8 Surprising Ways Working Out Makes You Feel Better

Girl, Sunset, Sea, Meditation, Exercise, Fitness, SunYou already know that exercise leads to a longer and healthier life, but did you know that it can also make you feel better as well? Though you might not feel amazing while you’re on mile three of a five-mile jog, exercise has the ability to transform your brain and hardwire your physiological makeup for happiness.

1. Fights Against Anxiety and Depression

If you’re feeling blue or especially anxious, it could just be because of a tough time in your life. Or it could be because you don’t have enough of those feel-good chemicals inside of your brain. The best way to release those? Exercise. In fact, one study showed that people who worked at least 3 times a week reported feeling lower levels of both depression and anxiety.

2. Regulates Insulin Sensitivity

Even if you’re not diabetic, if you’re overweight, one of the reasons could be you have an issue with your insulin levels. Every time you eat sweets, insulin is put into your body to combat the higher blood glucose levels; over time, your body becomes used to those levels and it requires more insulin to bring the sugar level back to normal. Exercise helps with weight loss not only because it burns off calories, but also because it helps improve your insulin sensitivity for hours after you’re done sweating.
——————————
TASK PROMPT — Retype the entire article on ways working out makes you feel better, word for word.

Records taken from a dataset:
——————————
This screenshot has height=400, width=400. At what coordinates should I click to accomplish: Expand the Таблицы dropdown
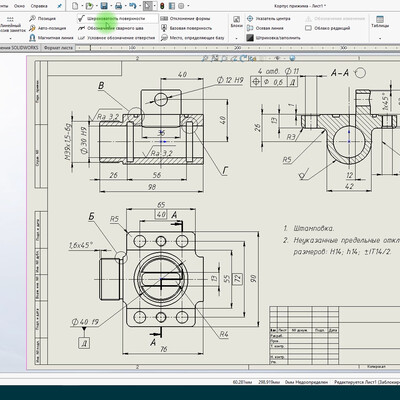tap(380, 39)
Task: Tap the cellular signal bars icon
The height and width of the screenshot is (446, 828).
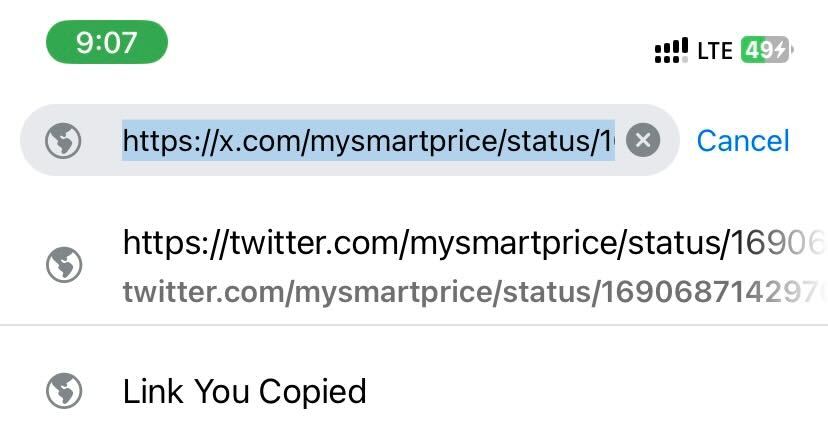Action: click(x=671, y=50)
——————————
ANSWER TO THIS PROBLEM —
8 Surprising Ways Working Out Makes You Feel Better

Girl, Sunset, Sea, Meditation, Exercise, Fitness, SunYou already know that exercise leads to a longer and healthier life, but did you know that it can also make you feel better as well? Though you might not feel amazing while you’re on mile three of a five-mile jog, exercise has the ability to transform your brain and hardwire your physiological makeup for happiness.

1. Fights Against Anxiety and Depression

If you’re feeling blue or especially anxious, it could just be because of a tough time in your life. Or it could be because you don’t have enough of those feel-good chemicals inside of your brain. The best way to release those? Exercise. In fact, one study showed that people who worked at least 3 times a week reported feeling lower levels of both depression and anxiety.

2. Regulates Insulin Sensitivity

Even if you’re not diabetic, if you’re overweight, one of the reasons could be you have an issue with your insulin levels. Every time you eat sweets, insulin is put into your body to combat the higher blood glucose levels; over time, your body becomes used to those levels and it requires more insulin to bring the sugar level back to normal. Exercise helps with weight loss not only because it burns off calories, but also because it helps improve your insulin sensitivity for hours after you’re done sweating.